Trouble is on the horizon for rice cultivation, warn researchers from Stanford University.
Warming weather could devastate future rice crops
Rice is the world’s largest staple crop, providing food to half the planet’s population. In coming decades, as the numbers of people increase further still, rice will serve an even more critical role in feeding billions.
Yet trouble is on the horizon for rice cultivation, warn researchers from Stanford University. One major cause for concern is climate change that could wreak havoc with the weather in major rice-growing regions, devastating yields.
The researchers’ study, published in the journal Nature Communications, shows that by the end of the century rice yields could plummet by up to 39%. That, they say, would “have devastating consequences in parts of the world that rely on the crop as a basic food source.”
Worse: warming temperatures could trigger changes in the soil of paddies, leading to an increase of arsenic in rice. In fact, rice in future could contain twice as much toxic arsenic as it does today, they argue.
“Our findings indicate that climate-induced changes in soil arsenic behaviour and plant response will lead to currently unforeseen losses in rice grain productivity and quality,” the scientists write.
That is bad news because by 2100 there could be as many as 10 billion people on the planet with half of them depending on rice as the main staple of their diet.
“This is most likely to be a problem where most rice is consumed, so we think about South and East Asia,” observes Tianmei Wang, a PhD candidate in Earth system science who was a coauthor of the study. “Especially for people like my dad. He consumes rice three times a day and he just cannot live without it.”
Rice is cultivated in flooded paddies, which helps arsenic to be loosened from the soil. Today’s rice contains relatively small amounts of arsenic, but in some regions that content is higher and could soon be on the increase.
The scientists found this out by growing rice plants in greenhouses where they controlled the temperature. They found that marked increases in temperatures caused microorganisms in the soil to leach more arsenic already in the soil into the water of paddies under cultivation.
This caused plants to absorb more arsenic. When that happened, arsenic prevented rice plants from absorbing nutrients effectively, thereby stunting their growth. In some scenarios yields decreased by up to 40%.

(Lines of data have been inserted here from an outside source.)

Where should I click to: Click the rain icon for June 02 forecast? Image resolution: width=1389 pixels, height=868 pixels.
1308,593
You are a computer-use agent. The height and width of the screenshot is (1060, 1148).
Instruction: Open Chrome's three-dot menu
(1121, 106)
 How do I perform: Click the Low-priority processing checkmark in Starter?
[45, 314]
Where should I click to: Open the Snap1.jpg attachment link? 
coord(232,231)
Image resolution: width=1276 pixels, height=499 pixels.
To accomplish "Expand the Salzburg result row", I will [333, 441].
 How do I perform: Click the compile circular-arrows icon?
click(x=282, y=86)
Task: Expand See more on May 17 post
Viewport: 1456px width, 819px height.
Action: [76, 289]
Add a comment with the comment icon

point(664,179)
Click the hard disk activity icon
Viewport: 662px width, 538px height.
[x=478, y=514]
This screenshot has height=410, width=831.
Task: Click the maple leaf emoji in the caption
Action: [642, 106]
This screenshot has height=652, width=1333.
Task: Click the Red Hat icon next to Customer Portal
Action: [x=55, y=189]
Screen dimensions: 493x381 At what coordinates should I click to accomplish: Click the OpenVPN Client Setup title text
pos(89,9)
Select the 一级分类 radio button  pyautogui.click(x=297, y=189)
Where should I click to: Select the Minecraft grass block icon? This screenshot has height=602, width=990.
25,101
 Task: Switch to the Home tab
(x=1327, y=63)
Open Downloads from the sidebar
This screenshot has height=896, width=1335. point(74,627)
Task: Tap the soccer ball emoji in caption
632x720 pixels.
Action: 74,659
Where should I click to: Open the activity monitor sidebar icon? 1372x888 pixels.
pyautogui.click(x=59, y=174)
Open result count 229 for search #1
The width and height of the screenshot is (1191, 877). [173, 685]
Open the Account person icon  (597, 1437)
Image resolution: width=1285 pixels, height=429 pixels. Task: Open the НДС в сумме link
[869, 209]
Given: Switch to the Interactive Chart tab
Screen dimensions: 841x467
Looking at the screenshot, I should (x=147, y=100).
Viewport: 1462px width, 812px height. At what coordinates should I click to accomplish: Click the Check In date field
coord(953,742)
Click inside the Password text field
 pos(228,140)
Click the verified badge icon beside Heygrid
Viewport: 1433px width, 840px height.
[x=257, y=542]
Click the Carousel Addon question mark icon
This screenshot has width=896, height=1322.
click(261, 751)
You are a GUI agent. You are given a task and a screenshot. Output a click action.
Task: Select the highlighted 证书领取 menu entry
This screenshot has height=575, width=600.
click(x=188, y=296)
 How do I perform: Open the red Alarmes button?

“Future changes in soil due to higher temperatures combined with flooded conditions cause arsenic to be taken up by rice plants at higher levels — and using irrigation water with naturally occurring high arsenic exacerbates the problem,” Stanford University explains in an article in the findings. “While these factors will not affect all global commodities in the same way, they do extend to other flood-grown crops, like taro and lotus.”
Arsenic is a semi-metallic chemical that occurs naturally in soils and sediments. In smaller amounts it’s harmless yet prolonged exposure to it can lead to a variety of adverse health conditions, including cancer. Infants and children are especially at risk.
“I think this problem is also crucial for people that have young kids in our society,” says E. Marie Muehe, a former postdoctoral scholar at Stanford University who was the study’s lead author. “Because infants are a lot smaller than we are, if they eat rice, that means that they take up more arsenic relative to their body weight.”
To forestall a dramatic drop in rice yields in coming decades, we’ll need to keep global temperature rises in check through lowering our emissions. We can also adopt to a changing climate by breeding hardier varieties of rice, the experts say.